Methodology/Approach
By reviewing existing data and literature about vaccination, health literacy, and behaviors, and prevailing ideologies, we discuss the potential causes of vaccine hesitancy in rural areas that could create barriers for successful public health efforts related to vaccine coverage and provide suggestions to ameliorate the situation.
Findings
Geography-related barriers, health literacy, and preconceived notions are key determinants of adopting healthy behaviors and complying with public health authorities' recommendations among rural individuals during a public-health crisis. We argue that ideology, which is much deeper than preconception or misconception on vaccination, should be incorporated as a key factor to redefine the term “vulnerable populations” in public health research.

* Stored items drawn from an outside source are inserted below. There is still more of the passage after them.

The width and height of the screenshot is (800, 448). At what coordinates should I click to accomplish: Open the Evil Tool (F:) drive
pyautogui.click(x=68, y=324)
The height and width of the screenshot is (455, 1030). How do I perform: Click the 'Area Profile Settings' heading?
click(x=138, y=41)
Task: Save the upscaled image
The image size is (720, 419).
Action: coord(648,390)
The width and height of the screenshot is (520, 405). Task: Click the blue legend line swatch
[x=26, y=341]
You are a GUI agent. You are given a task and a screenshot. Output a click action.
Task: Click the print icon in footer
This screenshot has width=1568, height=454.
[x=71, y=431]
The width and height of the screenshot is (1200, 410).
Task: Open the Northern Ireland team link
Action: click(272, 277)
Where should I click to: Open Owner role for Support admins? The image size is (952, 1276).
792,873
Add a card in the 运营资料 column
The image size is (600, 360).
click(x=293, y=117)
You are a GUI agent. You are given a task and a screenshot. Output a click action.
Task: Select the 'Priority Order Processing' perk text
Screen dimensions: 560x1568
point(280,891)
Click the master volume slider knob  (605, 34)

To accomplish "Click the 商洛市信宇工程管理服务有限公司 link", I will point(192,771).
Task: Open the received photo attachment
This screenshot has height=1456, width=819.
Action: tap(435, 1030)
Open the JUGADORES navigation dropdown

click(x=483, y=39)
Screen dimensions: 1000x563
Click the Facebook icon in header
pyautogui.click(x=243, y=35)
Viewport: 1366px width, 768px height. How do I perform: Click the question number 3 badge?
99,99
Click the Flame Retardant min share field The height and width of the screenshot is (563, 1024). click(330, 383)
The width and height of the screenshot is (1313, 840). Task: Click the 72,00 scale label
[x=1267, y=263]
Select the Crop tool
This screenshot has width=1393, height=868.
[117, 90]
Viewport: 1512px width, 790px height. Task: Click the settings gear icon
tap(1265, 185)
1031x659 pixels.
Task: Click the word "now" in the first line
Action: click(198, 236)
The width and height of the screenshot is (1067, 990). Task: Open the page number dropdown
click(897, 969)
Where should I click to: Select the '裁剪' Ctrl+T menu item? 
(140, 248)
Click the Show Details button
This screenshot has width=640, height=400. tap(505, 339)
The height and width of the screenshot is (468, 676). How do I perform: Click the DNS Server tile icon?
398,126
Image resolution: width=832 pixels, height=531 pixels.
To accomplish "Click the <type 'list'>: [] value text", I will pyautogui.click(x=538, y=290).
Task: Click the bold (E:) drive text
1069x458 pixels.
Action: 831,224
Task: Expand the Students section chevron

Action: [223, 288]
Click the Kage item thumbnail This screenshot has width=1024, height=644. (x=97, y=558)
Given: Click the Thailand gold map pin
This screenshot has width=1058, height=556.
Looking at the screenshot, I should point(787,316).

Research Limitations/Implications
The limitation of our study is that we have not found an effective way to encourage the populations who hold conservative religious and political ideologies to join the efforts for public health. Even though geography-related barriers may strongly impact the rural dwellers in achieving optimal health, the various forms of ideologies they have toward certain health behaviors cannot be discounted to understand and address vaccine-related disparities in rural areas. There is a need to redefine the term “vulnerable population” particularly as it relates to rural areas in the United States. During large-scale public health disasters, scholars and public health authorities should consider the ideologies of individuals, in addition to other factors such as race/ethnicity, area of residence (rural vs. urban), and socioeconomic factors influencing the existing vulnerabilities and health disparities.